Center for Magnetic Resonance Research, Radiology, Medical School, University of Minnesota, Minneapolis, MN, United States.
Center for Magnetic Resonance Research, Radiology, Medical School, University of Minnesota, Minneapolis, MN, United States.
Neuroimage. 2020 Jul 15;215:116852. doi: 10.1016/j.neuroimage.2020.116852. Epub 2020 Apr 17.

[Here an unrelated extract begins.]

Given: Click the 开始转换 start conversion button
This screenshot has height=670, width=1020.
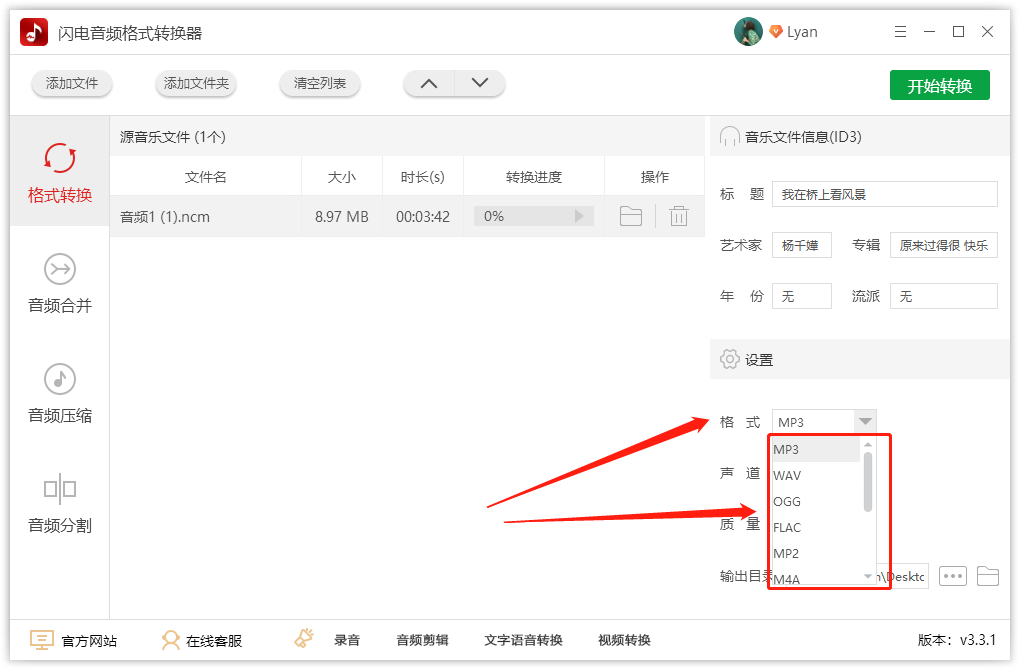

Although shown to have a great utility for a wide range of neuroscientific and clinical applications, diffusion-weighted magnetic resonance imaging (dMRI) faces a major challenge of low signal-to-noise ratio (SNR), especially when pushing the spatial resolution for improved delineation of brain's fine structure or increasing the diffusion weighting for increased angular contrast or both. Here, we introduce a comprehensive denoising framework for denoising magnitude dMRI. The framework synergistically combines the variance stabilizing transform (VST) with optimal singular value manipulation. The purpose of VST is to transform the Rician data to Gaussian-like data so that an asymptotically optimal singular value manipulation strategy tailored for Gaussian data can be used. The output of the framework is the estimated underlying diffusion signal for each voxel in the image domain. The usefulness of the proposed framework for denoising magnitude dMRI is demonstrated using both simulation and real-data experiments. Our results show that the proposed denoising framework can significantly improve SNR across the entire brain, leading to substantially enhanced performances for estimating diffusion tensor related indices and for resolving crossing fibers when compared to another competing method. More encouragingly, the proposed method when used to denoise a single average of 7 Tesla Human Connectome Project-style diffusion acquisition provided comparable performances relative to those achievable with ten averages for resolving multiple fiber populations across the brain. As such, the proposed denoising method is expected to have a great utility for high-quality, high-resolution whole-brain dMRI, desirable for many neuroscientific and clinical applications.
尽管扩散加权磁共振成像 (dMRI) 在广泛的神经科学和临床应用中具有很大的实用性,但它面临着信噪比 (SNR) 低的主要挑战,尤其是在提高空间分辨率以改善大脑精细结构的描绘、增加扩散加权以提高角度对比度或两者兼而有之的情况下。在这里,我们介绍了一种用于去噪幅度 dMRI 的综合去噪框架。该框架协同结合了方差稳定变换 (VST) 和最优奇异值操作。VST 的目的是将 Rician 数据转换为高斯样数据,以便可以使用针对高斯数据量身定制的渐近最优奇异值操作策略。该框架的输出是图像域中每个体素的估计基础扩散信号。通过模拟和真实数据实验证明了所提出的幅度 dMRI 去噪框架的有效性。我们的结果表明,与另一种竞争方法相比,所提出的去噪框架可以显著提高整个大脑的 SNR,从而大大提高了估计扩散张量相关指数和分辨交叉纤维的性能。更令人鼓舞的是,当用于对单个 7 特斯拉人类连接组计划扩散采集进行平均时,所提出的方法相对于在整个大脑中分辨多个纤维群所需的十个平均值具有可比的性能。因此,所提出的去噪方法有望在高质量、高分辨率的全脑 dMRI 中具有很大的实用性,这是许多神经科学和临床应用所需要的。